Stored data entries:
▼

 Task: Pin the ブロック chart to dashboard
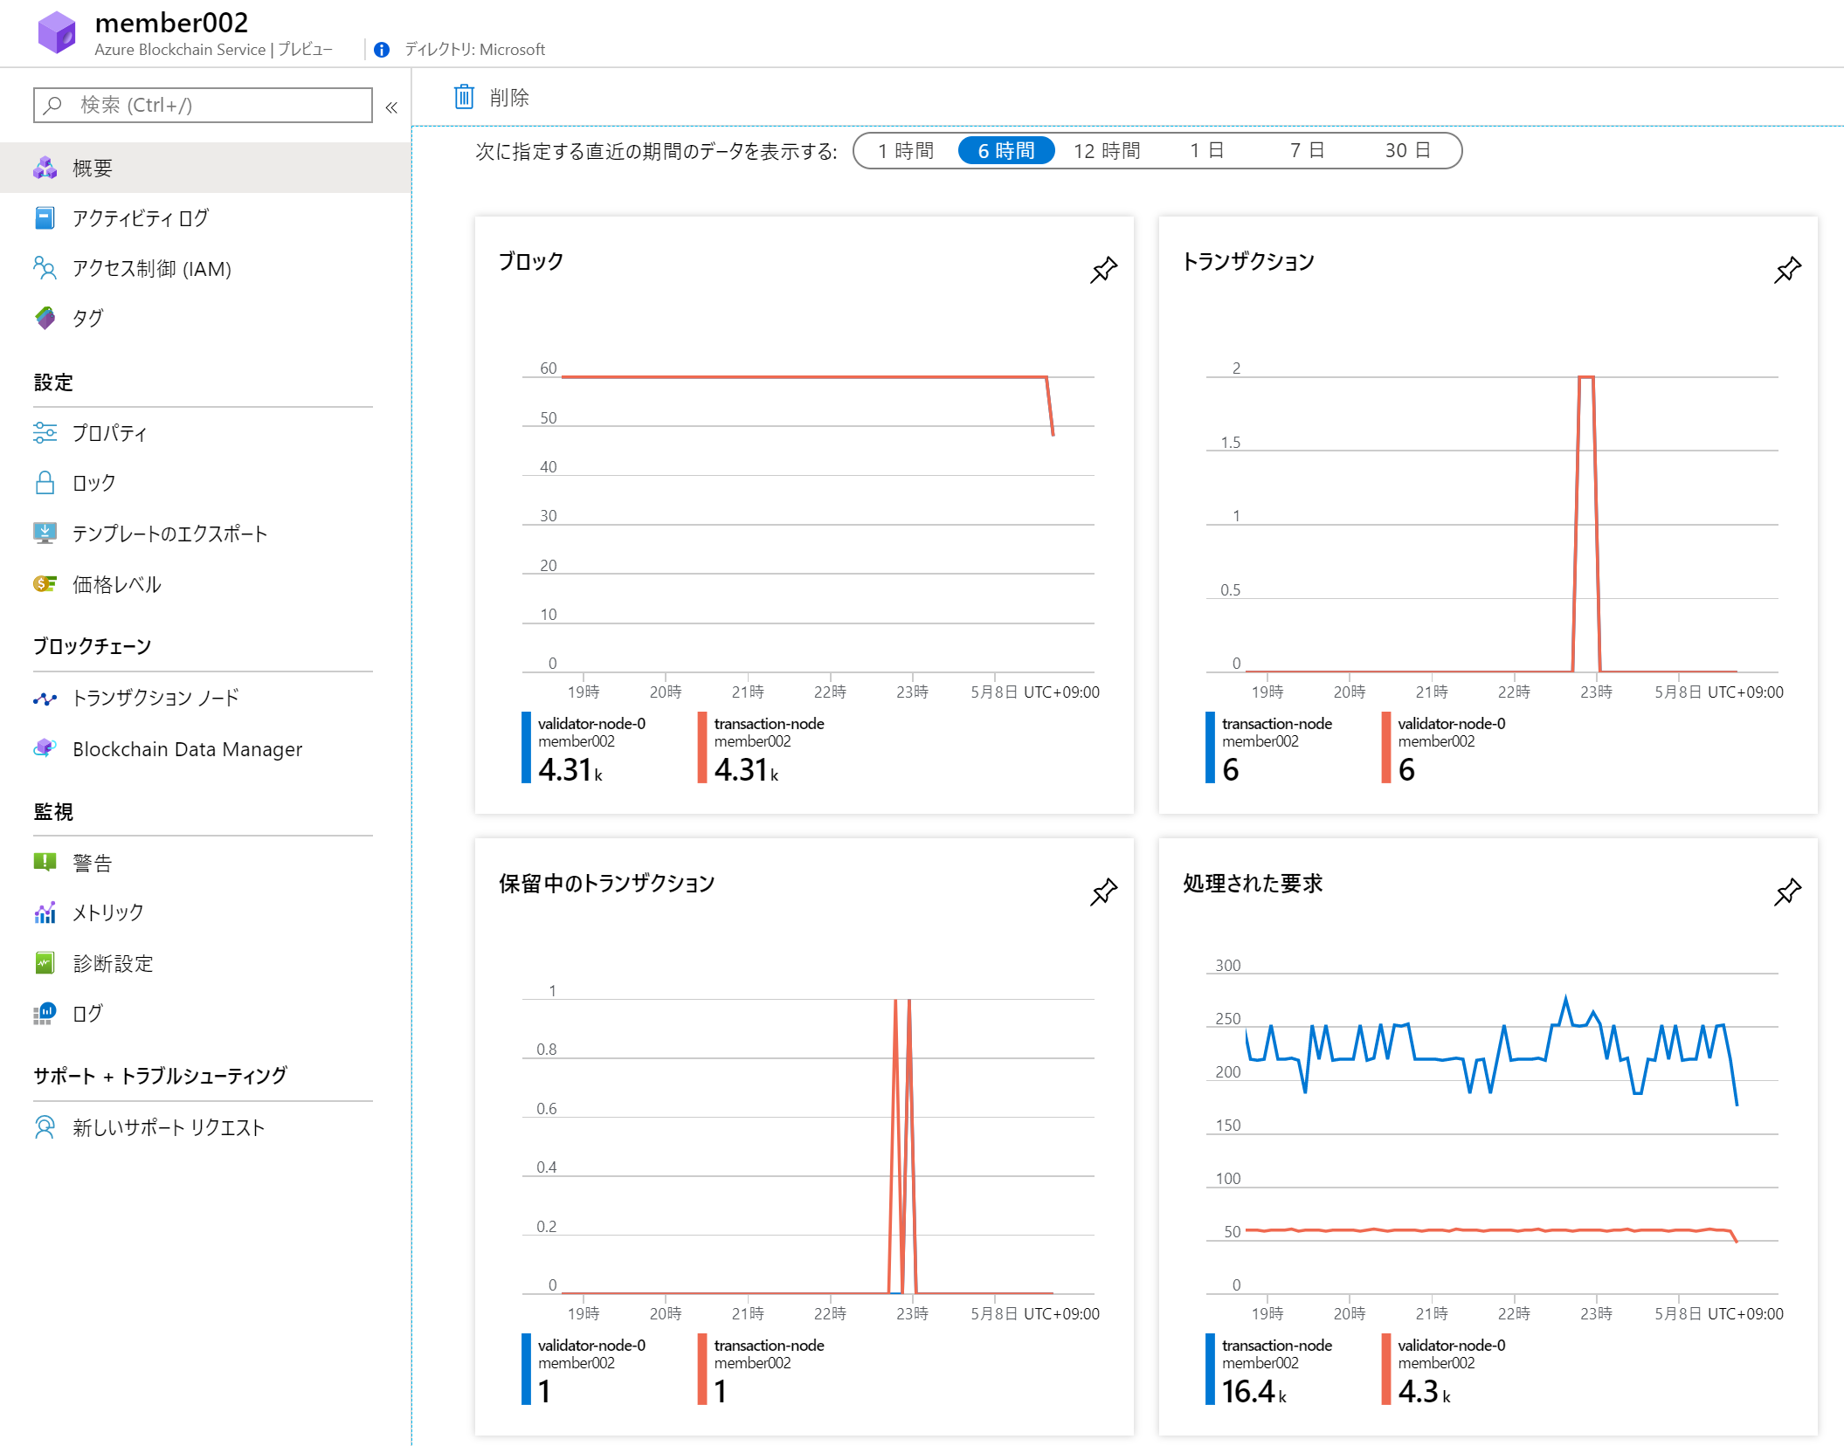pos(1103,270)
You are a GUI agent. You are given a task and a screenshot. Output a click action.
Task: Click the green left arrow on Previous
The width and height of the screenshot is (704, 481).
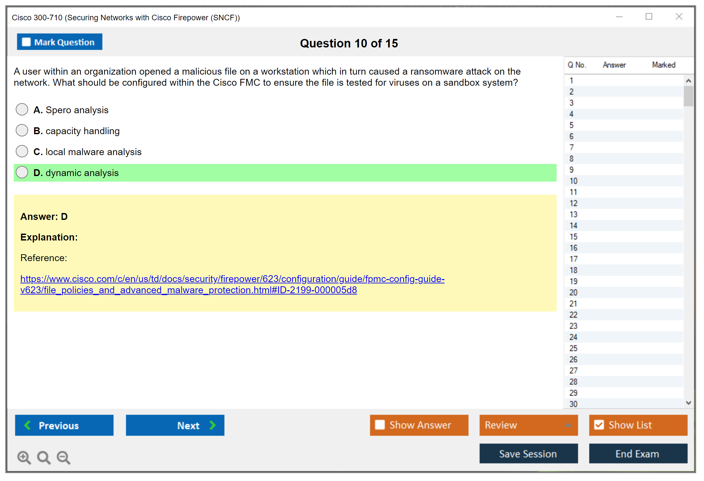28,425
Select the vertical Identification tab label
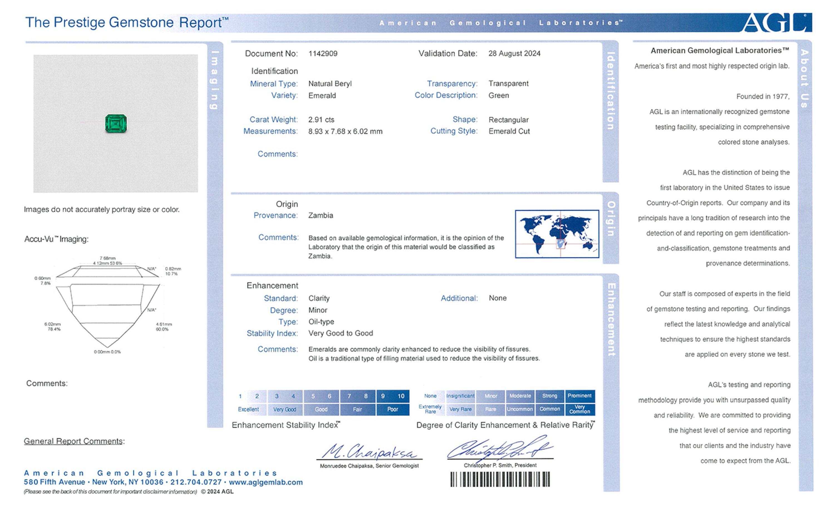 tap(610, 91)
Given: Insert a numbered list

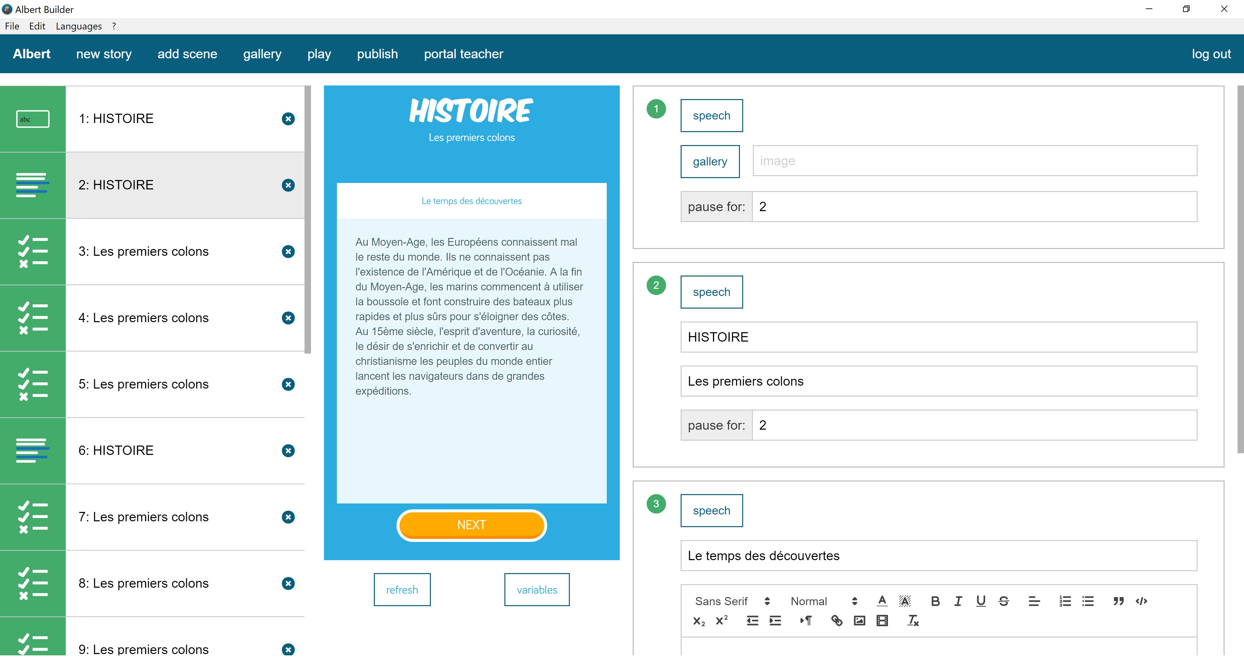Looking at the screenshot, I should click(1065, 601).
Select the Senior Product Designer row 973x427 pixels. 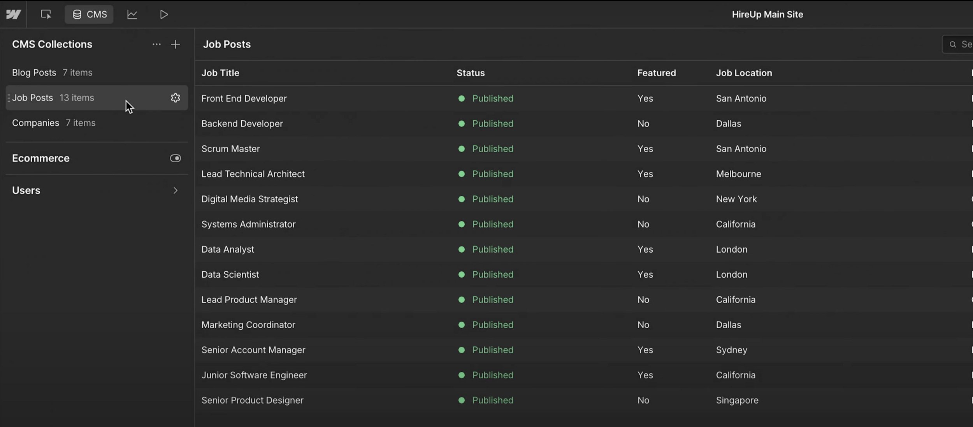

▲

## About this exercise
At the line containing "You are a GUI", begin reproducing the entries word for word, and continue through their last line. Leave out the pictures.

## Reply
You are a GUI agent. You are given a task and a screenshot. Output a click action.
Task: Click the green left arrow on Previous
The width and height of the screenshot is (704, 481).
28,425
Select the vertical Identification tab label
 tap(610, 91)
Given: Insert a numbered list

Looking at the screenshot, I should click(1065, 601).
Select the Senior Product Designer row 973x427 pixels. 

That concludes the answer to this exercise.